▶ **Exercise directions**: Of all the lines in the records below, copy only those that contain the string "will".

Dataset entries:
-=-=-=-=-
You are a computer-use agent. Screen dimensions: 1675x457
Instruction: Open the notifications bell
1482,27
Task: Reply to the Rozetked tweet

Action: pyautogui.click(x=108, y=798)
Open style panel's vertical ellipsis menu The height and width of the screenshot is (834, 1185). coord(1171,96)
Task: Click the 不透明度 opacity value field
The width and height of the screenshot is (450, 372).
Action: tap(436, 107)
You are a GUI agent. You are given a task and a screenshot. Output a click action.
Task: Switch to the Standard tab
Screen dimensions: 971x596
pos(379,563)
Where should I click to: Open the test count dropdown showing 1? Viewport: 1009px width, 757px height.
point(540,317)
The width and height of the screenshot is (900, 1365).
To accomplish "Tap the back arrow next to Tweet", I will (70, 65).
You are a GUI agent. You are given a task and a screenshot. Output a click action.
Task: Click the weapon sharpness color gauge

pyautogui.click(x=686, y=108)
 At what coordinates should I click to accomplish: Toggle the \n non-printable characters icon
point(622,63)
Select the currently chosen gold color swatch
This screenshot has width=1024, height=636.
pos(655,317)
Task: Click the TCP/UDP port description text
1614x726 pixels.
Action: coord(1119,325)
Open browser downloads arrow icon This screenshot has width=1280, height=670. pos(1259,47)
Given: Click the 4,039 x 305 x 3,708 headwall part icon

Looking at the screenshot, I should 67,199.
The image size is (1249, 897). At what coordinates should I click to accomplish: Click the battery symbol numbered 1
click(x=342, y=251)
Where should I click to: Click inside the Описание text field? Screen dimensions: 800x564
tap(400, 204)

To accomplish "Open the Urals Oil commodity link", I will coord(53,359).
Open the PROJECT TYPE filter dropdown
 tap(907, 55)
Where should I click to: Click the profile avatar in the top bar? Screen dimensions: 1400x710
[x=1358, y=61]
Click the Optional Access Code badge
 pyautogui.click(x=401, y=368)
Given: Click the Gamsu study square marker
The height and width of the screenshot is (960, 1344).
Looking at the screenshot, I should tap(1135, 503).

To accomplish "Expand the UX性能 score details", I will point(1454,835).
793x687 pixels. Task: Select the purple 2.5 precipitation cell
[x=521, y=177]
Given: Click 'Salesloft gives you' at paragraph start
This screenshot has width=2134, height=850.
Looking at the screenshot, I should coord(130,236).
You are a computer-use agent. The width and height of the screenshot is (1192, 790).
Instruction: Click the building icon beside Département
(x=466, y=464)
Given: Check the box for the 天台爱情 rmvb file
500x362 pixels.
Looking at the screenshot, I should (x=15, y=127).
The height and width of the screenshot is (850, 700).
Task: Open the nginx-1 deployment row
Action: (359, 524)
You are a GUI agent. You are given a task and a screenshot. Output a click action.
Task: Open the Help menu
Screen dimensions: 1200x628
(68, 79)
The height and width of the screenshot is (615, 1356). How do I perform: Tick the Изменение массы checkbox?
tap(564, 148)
-=-=-=-=-
▶ **Answer**:
To accomplish "Tap the back arrow next to Tweet", I will (70, 65).
To accomplish "Open the Urals Oil commodity link", I will coord(53,359).
To accomplish "Expand the UX性能 score details", I will point(1454,835).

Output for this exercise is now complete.